You Can Own a Rawther Important Piece of New York City History

There are few places where the real blends more seamlessly with the imaginary than New York City. Because as a child I knew the Plaza Hotel to be a real place, I grew up quite convinced that its most famous resident, Eloise, was a real six-year-old girl. Long after I’d given up on Santa Claus, the Tooth Fairy, and Punxsutawney Phil, I believed in Eloise. And this week, I’m a believer again.

On December 5, the auction house Bonhams will feature Eloise co-creator Hilary Knight’s original Plaza Hotel portrait of the beloved hellion as the centerpiece of its Fine Books and Manuscripts daytime sale.
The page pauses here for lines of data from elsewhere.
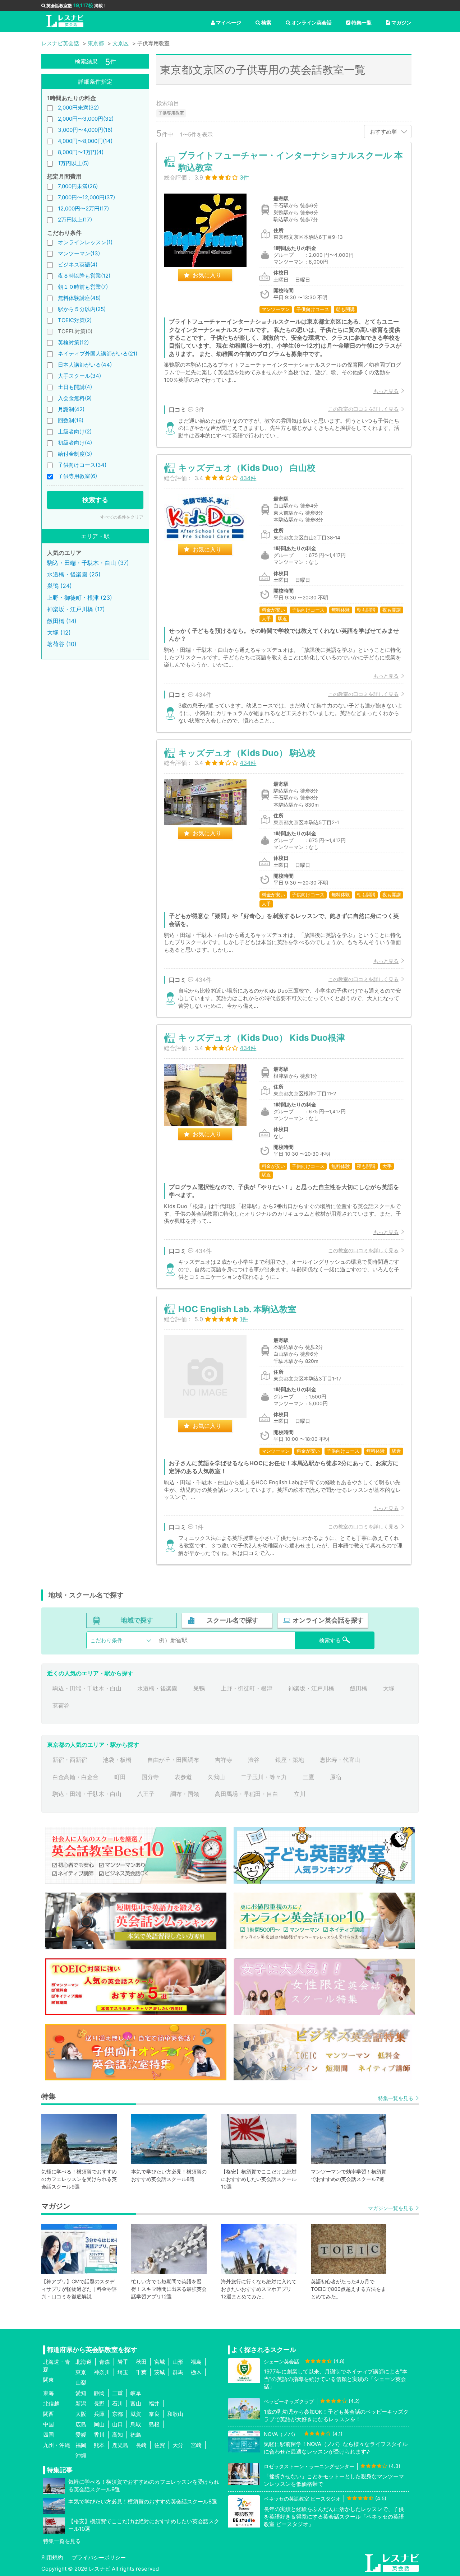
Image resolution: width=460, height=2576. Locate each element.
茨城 (159, 2372)
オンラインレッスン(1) (85, 242)
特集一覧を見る (395, 2098)
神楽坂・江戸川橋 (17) (76, 609)
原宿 (335, 1777)
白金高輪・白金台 (75, 1777)
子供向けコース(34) (82, 464)
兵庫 (99, 2413)
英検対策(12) (73, 342)
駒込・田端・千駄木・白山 (86, 1688)
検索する (95, 499)
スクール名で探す (232, 1620)
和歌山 (175, 2413)
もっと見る (386, 391)
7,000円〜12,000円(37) (86, 197)
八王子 (146, 1793)
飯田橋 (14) (62, 621)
Hilary Knight's portrait of Eloise (with pug Weenie and turtle Skipperdee) is expected to sell for as much as $150,000. (Bonhams)
Click to enlarge.

Knight created the painting in 1956 as a birthday gift for his Eloise partner, author Kay Thompson, who proudly loaned the portrait to the Plaza, where it classed up the lobby until a fateful November night in 1960 when it disappeared — stolen. The sensational crime prompted a major media moment in New York City. Kay Thompson, distraught, offered a reward. But it was no use: The portrait (which, framed, measures a considerable 59 inches by 42 inches) was gone, right off the wall and “into the stratosphere of New York City,” Knight, 92, said in a recent interview with Bonhams. Sometime later, under very mysterious circumstances, the portrait — discovered in a dumpster, frameless and a bit worse for wear — made its way back to Knight.

Eloise is hardly the only treasure in the December 5 Bonhams sale — which, despite the title, includes a good deal more than fine books and manuscripts. Lot 130, for instance, is a small writing box made from the wood of a mulberry tree purportedly planted by William Shakespeare near his home in Stratford-upon-Avon. Lot 205 is pianist Glenn Gould’s wildly annotated copy of Bach’s “Goldberg” Variations, Lot 244 is a collection of 11 iron shackles and locks from Harry Houdini’s collection, and Lot 271 is a tattered British flag that survived the Battle of Dunkirk.

But, Eloise. After the disappearance of the first portrait, Hilary Knight re-created the Eloise painting for the Plaza lobby, where it hangs to this day. The recovered original was forgotten until 2017, when Knight collaborated with the New-York Historical Society on an exhibit titled Eloise at the Museum. He retrieved the old portrait from his closet, where it had languished, rolled and wrinkled, for decades and, with curator Jane Curley, set about restoring it.

The result is dazzling, though by Knight’s own admission the painting was never created to be “art.”

“It was done on very thin cardboard, in water paint, not oil,” he told Bonhams. “It was a funny gift … meant to be a parody of portrait paintings going back to Gainsborough.” But parody or not, the piece feels rawther important today, and its six-year-old subject comes off every bit as indomitable as Carolus-Duran’s Mrs. Astor.

Bonhams expects the Eloise portrait to command upwards of $150,000. And that, surely, is worth a spot over the mantle.